Zur Erinnerung: SAP hat gerade seine jährliche Dividende um 17 % auf 1,85 € pro Aktie erhöht. Das kontinuierliche Wachstum des Cashflows des Unternehmens und die Tatsache, dass es in diesem Jahr voraussichtlich 6,23 € EPS einbringen wird (was auf eine bescheidene Auszahlungsquote von 40 % hinweist), macht dies zu einer sehr komfortablen Dividende. Somit erhalte ich eine Dividende die nachhaltig ist und bei meiner Anzahl von 50 Aktien in diesem Jahr schon 92 € eingebracht hätte. Da ich aber bereits im letzten Monat meine Dividenden für das Geschäftsjahr 2020 erhalten habe, muss ich nun bis zum nächsten Jahr warten. Und hier könnten es 2022 dann schon über 100 € an Dividenden sein, wenn man die Steigerungen der Dividendenrendite mit in Betracht zieht.

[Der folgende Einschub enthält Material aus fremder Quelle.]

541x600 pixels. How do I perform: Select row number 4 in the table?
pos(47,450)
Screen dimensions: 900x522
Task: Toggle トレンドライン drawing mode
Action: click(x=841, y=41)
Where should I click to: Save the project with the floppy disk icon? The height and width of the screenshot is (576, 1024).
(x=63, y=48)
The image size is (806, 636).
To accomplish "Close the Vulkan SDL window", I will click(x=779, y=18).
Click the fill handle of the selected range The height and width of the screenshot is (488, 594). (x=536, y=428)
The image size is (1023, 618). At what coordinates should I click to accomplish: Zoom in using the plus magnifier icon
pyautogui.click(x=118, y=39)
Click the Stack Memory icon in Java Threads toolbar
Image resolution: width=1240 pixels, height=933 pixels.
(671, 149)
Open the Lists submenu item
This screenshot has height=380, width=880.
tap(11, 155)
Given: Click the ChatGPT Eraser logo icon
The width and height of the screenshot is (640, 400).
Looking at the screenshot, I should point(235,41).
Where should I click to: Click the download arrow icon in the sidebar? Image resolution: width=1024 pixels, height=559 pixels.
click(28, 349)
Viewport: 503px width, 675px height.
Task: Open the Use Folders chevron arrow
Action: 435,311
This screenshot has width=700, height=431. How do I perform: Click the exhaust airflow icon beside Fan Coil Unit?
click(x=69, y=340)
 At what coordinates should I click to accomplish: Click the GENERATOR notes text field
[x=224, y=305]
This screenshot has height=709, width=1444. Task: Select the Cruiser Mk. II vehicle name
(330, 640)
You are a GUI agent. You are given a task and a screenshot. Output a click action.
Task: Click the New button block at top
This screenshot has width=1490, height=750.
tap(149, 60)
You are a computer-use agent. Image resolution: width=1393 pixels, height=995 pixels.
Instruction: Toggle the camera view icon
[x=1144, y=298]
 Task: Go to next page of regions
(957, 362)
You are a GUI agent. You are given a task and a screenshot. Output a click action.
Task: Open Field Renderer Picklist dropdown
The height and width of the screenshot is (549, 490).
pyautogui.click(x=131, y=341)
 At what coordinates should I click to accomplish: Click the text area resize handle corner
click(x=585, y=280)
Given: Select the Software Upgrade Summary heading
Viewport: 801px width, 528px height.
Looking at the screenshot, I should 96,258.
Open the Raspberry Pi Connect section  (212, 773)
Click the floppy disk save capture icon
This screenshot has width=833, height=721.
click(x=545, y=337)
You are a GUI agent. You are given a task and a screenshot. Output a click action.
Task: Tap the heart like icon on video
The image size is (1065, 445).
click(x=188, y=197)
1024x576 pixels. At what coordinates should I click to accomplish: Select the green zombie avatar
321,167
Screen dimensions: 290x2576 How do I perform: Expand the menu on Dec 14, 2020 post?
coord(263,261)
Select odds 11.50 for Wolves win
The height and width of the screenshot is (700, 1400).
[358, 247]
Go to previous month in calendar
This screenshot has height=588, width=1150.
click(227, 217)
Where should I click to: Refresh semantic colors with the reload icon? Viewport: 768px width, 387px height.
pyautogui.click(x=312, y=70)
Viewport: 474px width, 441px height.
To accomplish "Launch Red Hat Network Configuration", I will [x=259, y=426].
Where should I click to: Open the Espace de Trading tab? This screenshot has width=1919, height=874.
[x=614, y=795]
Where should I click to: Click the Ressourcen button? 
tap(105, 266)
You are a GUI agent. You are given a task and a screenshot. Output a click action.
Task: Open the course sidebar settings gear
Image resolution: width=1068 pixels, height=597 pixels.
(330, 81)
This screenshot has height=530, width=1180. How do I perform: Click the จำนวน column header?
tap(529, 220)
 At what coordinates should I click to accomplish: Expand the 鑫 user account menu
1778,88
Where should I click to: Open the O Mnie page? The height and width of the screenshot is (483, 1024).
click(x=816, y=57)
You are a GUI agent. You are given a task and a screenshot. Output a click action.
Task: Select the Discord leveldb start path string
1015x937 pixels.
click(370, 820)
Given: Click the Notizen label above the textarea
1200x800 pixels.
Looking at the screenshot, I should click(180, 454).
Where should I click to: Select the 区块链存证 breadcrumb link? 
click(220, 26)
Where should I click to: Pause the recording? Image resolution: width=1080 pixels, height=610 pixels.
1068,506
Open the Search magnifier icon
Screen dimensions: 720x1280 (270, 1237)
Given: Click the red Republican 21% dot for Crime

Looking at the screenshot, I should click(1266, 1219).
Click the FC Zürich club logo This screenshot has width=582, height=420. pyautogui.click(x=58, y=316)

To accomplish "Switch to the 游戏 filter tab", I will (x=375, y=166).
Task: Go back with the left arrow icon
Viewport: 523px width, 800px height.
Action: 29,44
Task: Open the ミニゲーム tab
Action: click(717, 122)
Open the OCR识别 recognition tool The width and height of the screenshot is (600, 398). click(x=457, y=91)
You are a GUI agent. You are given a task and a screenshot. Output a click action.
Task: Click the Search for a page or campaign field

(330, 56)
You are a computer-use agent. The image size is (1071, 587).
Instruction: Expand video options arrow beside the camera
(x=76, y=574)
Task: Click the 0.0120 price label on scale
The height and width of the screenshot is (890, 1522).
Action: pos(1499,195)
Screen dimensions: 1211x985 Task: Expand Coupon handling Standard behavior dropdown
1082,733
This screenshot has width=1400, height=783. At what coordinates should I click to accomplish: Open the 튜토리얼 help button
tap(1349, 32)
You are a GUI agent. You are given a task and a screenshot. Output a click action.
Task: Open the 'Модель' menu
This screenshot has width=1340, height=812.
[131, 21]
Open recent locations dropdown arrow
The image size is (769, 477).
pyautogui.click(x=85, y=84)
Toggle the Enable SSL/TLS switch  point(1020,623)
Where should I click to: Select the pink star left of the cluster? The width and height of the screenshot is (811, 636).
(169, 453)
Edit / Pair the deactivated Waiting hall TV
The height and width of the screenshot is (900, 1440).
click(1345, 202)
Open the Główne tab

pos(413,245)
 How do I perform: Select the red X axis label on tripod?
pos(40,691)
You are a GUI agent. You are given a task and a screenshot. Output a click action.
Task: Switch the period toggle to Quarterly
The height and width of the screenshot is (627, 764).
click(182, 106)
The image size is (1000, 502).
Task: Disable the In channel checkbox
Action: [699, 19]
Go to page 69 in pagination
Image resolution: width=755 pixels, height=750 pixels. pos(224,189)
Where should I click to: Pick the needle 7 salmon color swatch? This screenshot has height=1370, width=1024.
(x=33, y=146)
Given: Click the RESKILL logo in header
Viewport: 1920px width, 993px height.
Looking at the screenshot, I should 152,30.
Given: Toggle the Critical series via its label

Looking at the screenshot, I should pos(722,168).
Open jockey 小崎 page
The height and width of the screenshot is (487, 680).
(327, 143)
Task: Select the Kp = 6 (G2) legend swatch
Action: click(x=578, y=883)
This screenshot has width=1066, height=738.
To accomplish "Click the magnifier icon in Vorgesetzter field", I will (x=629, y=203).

Zusammengefasst halte ich weiterhin an SAP fest und freue mich über diese Größe in meinem Portfolio. Die Dividenden steigen gesund weiter und erhöhen meinen Cashflow. Nach der letzten Hauptversammlung im Mai bestätigte sich auch mein Vertrauen in das Management und lässt mich positiv stimmen, dass es die Geschäfte weiter auf Kurs bringen und das Wachstum der Margen und des freien Cashflows weiter ausbauen wird. Ich halte SAP langfristig, weil ich als Aktionär an einem sehr gut geführten Unternehmen mit stabilen Wachstumsraten und gleichzeitig geringen Risiken beteiligt sein möchte. Dazu kommt, dass SAP schon heute eine wahre Gewinnmaschine ist und jedes Jahr Milliarden an Gewinnen zur freien Verteilung übrig hat. Ich sehe die Erfolgsgeschichte als voll intakt an.


Somit bin ich hier fertig mit Investieren und begebe mich auf die Suche nach dem nächsten Nachkaufkandidaten.